To give you an example, Square Enix has gone and updated the characters models for all of the playable main characters. They now look like something you might expect from PS4-level architecture, even if their animations are a bit stiff. The problem though, is NPCs weren’t lucky enough to make a cut and the result is nothing but jarring when you’ve got your shiny new character model emoting to one clearly stuck in the PSP era.
It’s the environments too that sort of stick out. At first glance they look nice – with a brand new lighting system in place comparable to that found in the upcoming FF15. On closer inspection, however, it’s clear we’re still looking at low-poly geometry albeit with a fresh coat of paint.
The biggest offender in all this though is the game’s camera. Trying to change it was a good idea, but the result is often dreadful. Even the slightest twitch of the analog stick sends the camera around in a blurred flurry – enough to dizzy even the most grounded person. If anything, it’s distracting and one wonders why Square Enix neglected to include options to adjust the thing outside of the usual inversion tick. I was able to get used to it after a time, but to call it good is anything but.

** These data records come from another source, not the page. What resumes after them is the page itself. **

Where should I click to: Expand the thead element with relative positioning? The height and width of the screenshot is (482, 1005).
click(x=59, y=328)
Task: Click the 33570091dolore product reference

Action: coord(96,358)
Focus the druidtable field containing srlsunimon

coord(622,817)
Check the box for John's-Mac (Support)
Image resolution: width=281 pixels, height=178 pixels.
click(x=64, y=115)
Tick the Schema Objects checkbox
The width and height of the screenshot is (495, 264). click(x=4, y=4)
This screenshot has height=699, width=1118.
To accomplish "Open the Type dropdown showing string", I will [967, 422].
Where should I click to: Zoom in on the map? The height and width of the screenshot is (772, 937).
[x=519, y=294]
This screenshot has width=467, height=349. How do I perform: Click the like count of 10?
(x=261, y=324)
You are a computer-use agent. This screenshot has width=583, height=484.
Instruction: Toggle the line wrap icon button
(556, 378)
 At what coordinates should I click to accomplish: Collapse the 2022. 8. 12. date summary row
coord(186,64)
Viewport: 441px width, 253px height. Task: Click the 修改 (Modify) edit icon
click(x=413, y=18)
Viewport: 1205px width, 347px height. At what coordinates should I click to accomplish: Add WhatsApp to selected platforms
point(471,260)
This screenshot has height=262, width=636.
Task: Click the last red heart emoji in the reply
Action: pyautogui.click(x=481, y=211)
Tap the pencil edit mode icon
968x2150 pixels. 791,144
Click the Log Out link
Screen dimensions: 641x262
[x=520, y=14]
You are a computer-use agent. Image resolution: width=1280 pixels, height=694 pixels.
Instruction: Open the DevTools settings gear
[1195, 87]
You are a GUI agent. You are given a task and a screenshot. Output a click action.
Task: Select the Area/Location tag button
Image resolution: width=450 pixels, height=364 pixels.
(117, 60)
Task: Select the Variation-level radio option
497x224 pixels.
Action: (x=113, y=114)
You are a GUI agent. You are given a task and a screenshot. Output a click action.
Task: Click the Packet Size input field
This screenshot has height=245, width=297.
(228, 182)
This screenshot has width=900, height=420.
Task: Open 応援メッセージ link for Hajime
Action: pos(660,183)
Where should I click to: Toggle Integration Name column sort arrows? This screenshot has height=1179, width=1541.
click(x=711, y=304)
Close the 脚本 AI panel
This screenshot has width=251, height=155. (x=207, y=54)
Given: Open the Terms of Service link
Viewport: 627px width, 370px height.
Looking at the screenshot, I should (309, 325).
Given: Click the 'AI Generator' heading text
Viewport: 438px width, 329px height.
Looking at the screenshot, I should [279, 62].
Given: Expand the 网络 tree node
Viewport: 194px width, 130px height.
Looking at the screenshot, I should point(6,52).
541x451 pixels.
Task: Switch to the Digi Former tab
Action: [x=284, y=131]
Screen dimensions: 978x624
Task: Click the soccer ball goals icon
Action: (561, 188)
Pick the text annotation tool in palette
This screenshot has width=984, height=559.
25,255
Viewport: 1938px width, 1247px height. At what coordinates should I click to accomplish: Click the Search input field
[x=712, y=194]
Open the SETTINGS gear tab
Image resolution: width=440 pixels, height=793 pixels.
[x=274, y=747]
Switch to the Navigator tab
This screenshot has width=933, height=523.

Coming back to Final Fantasy Type-0 has certainly been the interesting experience. Its concepts and story are unique and hold up four years on, despite the visual inconsistencies of the HD version. It would have been nice to see things like the world structure and camera retooled further, but it’s clear the game wasn’t given that luxury.
These ideas are certainly the products of portable limitations, but in the end they fail to stifle what is in truth a compelling experience.
Versions tested: PlayStation 4
Disclaimer: A copy of this game was provided to RPG Site by the publisher.